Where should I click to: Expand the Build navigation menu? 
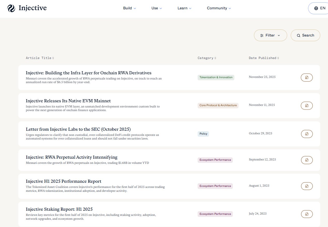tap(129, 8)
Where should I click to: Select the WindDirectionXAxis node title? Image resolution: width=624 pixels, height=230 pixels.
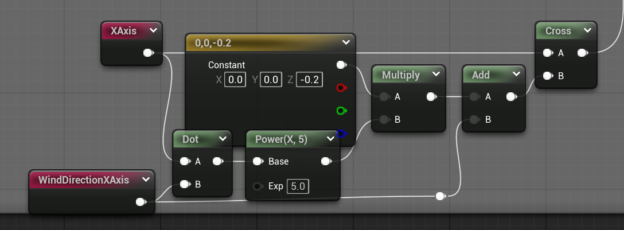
.....
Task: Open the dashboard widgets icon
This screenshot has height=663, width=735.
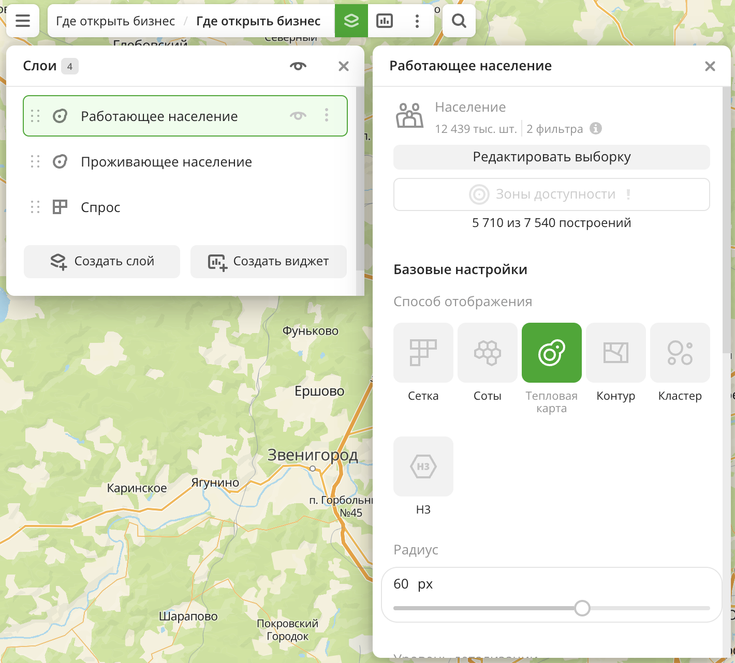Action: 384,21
.....
EXERCISE GOAL. An exact transcription is needed of the lines from the one with "Where should I click to: Expand" to the one with "Where should I click to: Select" above, both ends included, with pictures left out.

TASK OUTPUT.
Where should I click to: Expand the Build navigation menu? 
tap(129, 8)
Where should I click to: Select the WindDirectionXAxis node title? Image resolution: width=624 pixels, height=230 pixels.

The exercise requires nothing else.